7 thoughts on “Marriage Is Not for Sanctification

    • Bailey Steger

      I don’t understand this either. Maybe people desperately want their marriages to work, so they convince themselves that their suffering is normal, even at the expense of normalizing dysfunction and abuse?


  1. cj

    Omg. That cycle is me!! I’m now 8 years exmormon, not married but live with my current partner… and I still struggle with the standing up for myself vs feeling guilty for it. Tried talking with a therapist about this boundary issue but it seems I still have it.


  2. Allison Caylor

    So good!! I can recall at least a few single people telling me how they weren’t sure or weren’t excited about the idea of finding someone and getting married because they always heard how terribly difficult it is.

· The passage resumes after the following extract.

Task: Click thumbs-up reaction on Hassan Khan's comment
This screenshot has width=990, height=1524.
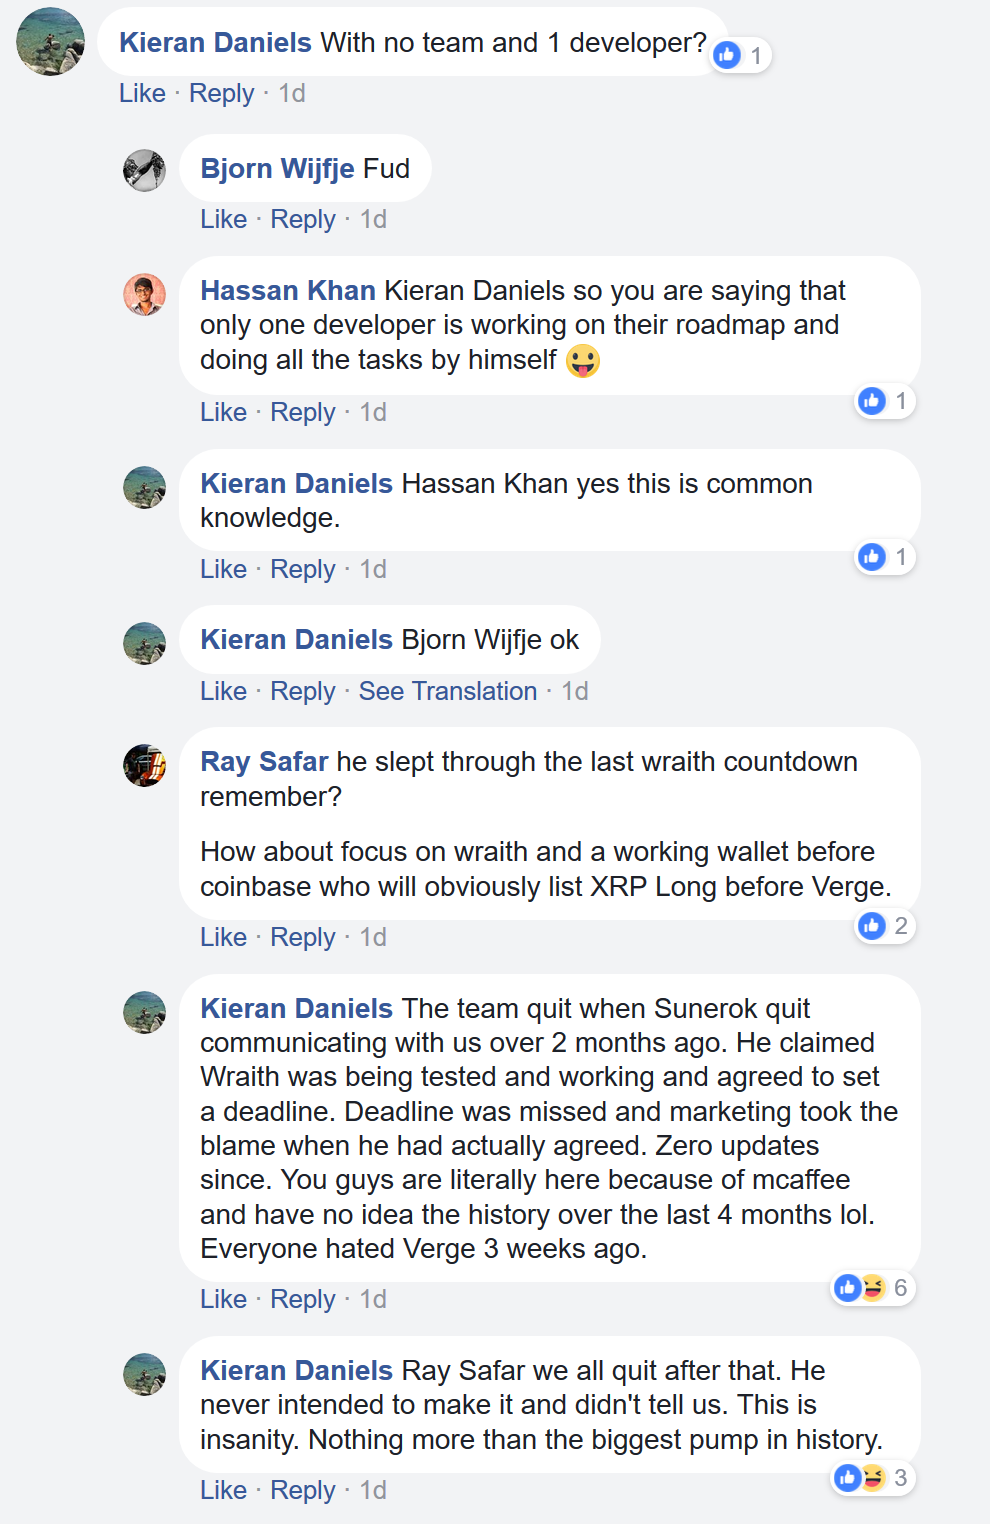Action: (x=872, y=401)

It’s like they had come to view it as a bait and switch: People think they’re entering into a state of sweet companionship and joy, but that just lasts a couple of weeks and then it’s a prison of sanctification for the rest of your life (with some happy times to compensate). When really, a healthy marriage IS mostly happy! Love that point. Peace and happiness in marriage isn’t a fantasy, it’s the goal.

    I vividly remember hearing or reading someone say that there will come a day when you look across the breakfast table at your spouse and ask yourself, “What was I thinking?” And that in that time you’ll have to pick yourself up and learn to REALLY love them, as if that’s the essence of marriage. And it makes me so angry now to think of someone saying that. I mean, for anyone who goes through that, they need specific counsel and help/encouragement/wisdom/prayer/etc. But hopefully, even probably, that won’t ever happen. Marriage doesn’t kill your love for your spouse. It’s not stepping from happiness into a mysterious process that turns you both into mean strangers. It’s literally just learning to live super-intimately with the person you love most in all the world. MARRIAGE IS GOOD!! ADgwegafsjdgjeg!!! <– kinda passionate about this.


    • Bailey Steger

      We need more people like you heralding this message! It’s an interesting balance, because I think many people — for a whole variety of reasons — do have doubts, and wonder why they got married, or why they married this person, and I’ve been so encouraged to hear people admit that but then say they’re happy or they became happy. But honestly, you know what’s the hardest thing about marriage? Deconstructing bad ideas about marriage! Many of those doubts (at least for me) came from intense worries about “doing it wrong,” which led me into patterns of destructiveness, which really made marriage difficult….or they stemmed from dysfunction I had picked up elsewhere. It’s really helpful to see real, non-fairy tale, happy marriages like yours so that people know what’s normal (i.e. marital happiness!) AND what’s attainable (i.e. a mostly happy marriage with a few bumps in the road).